Au tout début, il y avait quelques policiers qui ne me comprenaient pas. J’ai eu quelques problèmes avec eux. C’est tout à fait normal. Je collaborais plus avec la police municipale, la police nationale ne me connaissait pas. Mais avec le temps et les actions que je mène, tout va bien. Quand ils arrivent et me trouvent sur le terrain, en toute honnêteté ils me laissent le terrain. Ils me viennent en renfort quand il y a des gens qui me manquent de respect. Ils leur donnent des conseils. Nous avons même participé à un atelier avec la police.

Avec combien de jeunes travaillez-vous ? Et à combien de carrefours sont-ils postés ?

A ce jour je travaille avec 42 jeunes, tous bénévoles. On était 52, mais il y a 10 qui sont partis. Ce n’est pas tous les jeunes qui acceptent de travailler sans salaire. Ce sont les contributions que les usagers de la route nous donnent qu’on se partage. Et c’est aussi avec cette contribution que je leur donne 300 FCFA à midi pour déjeuner. Mais c’est peu. Je ne peux donc pas en vouloir à ces jeunes. Actuellement, j’ai des jeunes postés à neuf carrefours de la ville de Ouagadougou. Quand je les recrute, je les forme avant de les envoyer sur le terrain.

Parlant de formation, avez-vous reçu une formation dans le domaine de régulation de la circulation ?

Comme je vous le disais au début, je suis chauffeur. J’ai obtenu mon permis en 1989. Avant de commencer à réguler la circulation, j’ai observé les policiers sur le terrain, les gestes qu’ils faisaient. Et je les ai imités. Je suis même retourné à l’auto- école pour me recycler. J’ai réappris le code de la route et aussi à lire les panneaux. Tout ça, c’est pour mieux réguler la circulation.

Hormis la régulation de la circulation, menez-vous d’autres activités ?

Oui, nous menons des campagnes de sensibilisation aux carrefours où nous sommes. On aimerait bien faire des caravanes de sensibilisation à travers toute la ville et mener d’autres activités, mais nous n’avons pas les moyens. Aujourd’hui c’est CIM Burkina et la CBB qui nous accompagnent. Grâce à eux, chaque fin du mois chaque jeune reçoit 30.000 FCFA.

Quelles sont les difficultés que vous rencontrez au quotidien ?
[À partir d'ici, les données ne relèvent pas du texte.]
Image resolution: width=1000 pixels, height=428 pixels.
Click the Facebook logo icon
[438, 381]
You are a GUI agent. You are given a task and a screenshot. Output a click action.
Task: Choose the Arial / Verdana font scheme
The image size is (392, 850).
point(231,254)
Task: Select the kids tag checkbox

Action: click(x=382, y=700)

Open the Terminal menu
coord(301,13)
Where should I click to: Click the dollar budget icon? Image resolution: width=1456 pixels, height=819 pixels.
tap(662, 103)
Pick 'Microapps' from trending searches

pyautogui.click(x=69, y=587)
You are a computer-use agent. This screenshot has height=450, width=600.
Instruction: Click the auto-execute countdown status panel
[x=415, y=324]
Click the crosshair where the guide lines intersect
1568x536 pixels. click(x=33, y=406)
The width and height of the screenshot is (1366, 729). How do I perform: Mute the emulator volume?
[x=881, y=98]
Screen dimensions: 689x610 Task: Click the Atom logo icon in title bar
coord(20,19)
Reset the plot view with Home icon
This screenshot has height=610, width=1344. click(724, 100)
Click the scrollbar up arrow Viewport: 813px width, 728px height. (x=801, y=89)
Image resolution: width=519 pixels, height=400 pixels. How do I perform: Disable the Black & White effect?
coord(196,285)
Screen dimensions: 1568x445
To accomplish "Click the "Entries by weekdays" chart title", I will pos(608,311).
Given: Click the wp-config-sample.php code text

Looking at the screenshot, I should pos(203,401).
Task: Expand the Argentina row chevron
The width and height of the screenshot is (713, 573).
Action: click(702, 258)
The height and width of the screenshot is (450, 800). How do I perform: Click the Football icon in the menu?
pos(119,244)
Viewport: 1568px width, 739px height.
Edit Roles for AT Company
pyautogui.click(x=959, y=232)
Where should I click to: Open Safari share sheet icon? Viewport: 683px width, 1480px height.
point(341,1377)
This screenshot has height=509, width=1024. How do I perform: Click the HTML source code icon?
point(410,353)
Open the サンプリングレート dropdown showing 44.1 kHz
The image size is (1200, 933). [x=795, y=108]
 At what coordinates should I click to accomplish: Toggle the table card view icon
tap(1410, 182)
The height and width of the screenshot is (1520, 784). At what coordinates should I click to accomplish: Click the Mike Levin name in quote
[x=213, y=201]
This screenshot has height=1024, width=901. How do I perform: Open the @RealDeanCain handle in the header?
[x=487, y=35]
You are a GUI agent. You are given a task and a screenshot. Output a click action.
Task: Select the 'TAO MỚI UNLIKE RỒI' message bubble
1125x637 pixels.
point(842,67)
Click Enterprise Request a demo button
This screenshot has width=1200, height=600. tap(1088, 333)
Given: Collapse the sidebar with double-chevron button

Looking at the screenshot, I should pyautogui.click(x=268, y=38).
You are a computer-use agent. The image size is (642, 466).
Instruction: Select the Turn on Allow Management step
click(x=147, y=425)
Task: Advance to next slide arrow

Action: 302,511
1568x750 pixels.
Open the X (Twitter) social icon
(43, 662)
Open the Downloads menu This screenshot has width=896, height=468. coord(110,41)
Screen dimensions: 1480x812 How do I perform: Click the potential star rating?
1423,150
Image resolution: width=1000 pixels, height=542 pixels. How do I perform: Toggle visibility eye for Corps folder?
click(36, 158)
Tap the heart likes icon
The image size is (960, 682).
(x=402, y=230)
Réguler la circulation, ce n’est vraiment pas facile. L’incivisme règne partout. Il y a des usagers qui ne veulent jamais s’arrêter au feu rouge. Il y a quelqu’un qui m’a dit un jour que si on veut résoudre le problème de l’incivisme, le gouvernement doit cesser de nous piller. Ils disent qu’ils ne peuvent pas respecter le feu tricolore parce que le gouvernement ne respecte pas la population et que rien ne va au Burkina. Brûler le feu, c’est donc leur manière de montrer leur mécontentement. Moi j’ai l’habitude de leur dire que ce n’est pas le gouvernement qui est sur la moto. Et s’ils font un accident, ce n’est pas le gouvernement qui risque de mourir. Les gens doivent comprendre que quelqu’un qui « brûle » le feu est un assassin, non seulement il met sa vie en danger, mais il met aussi en danger celle des autres. Quelle éducation nous donnons à nos enfants en nous comportant ainsi ? Il y a des gens qui m’insultent chaque jour, mais ça ne me décourage pas.

Avez-vous un appel particulier à lancer aux usagers de la route ?

Je demande à la population d’être courtoise en circulation. Je lui demande au nom de Dieu d’arrêter de brûler le feu. Cessons de mal nous comporter en circulation. Quand vous voyez un jeune arrêté avec un panneau stop aux feux tricolores et qui siffle en vous demandant de vous arrêter, faites-le par respect pour vous-même. Ne nous insultons pas en circulation, soyons fair-play.

J’invite chaque usager à aller à l’auto-école pour apprendre le code de la route. J’appelle aussi les responsables des entreprises de la place à soutenir toutes les différentes initiatives de régulation de la circulation.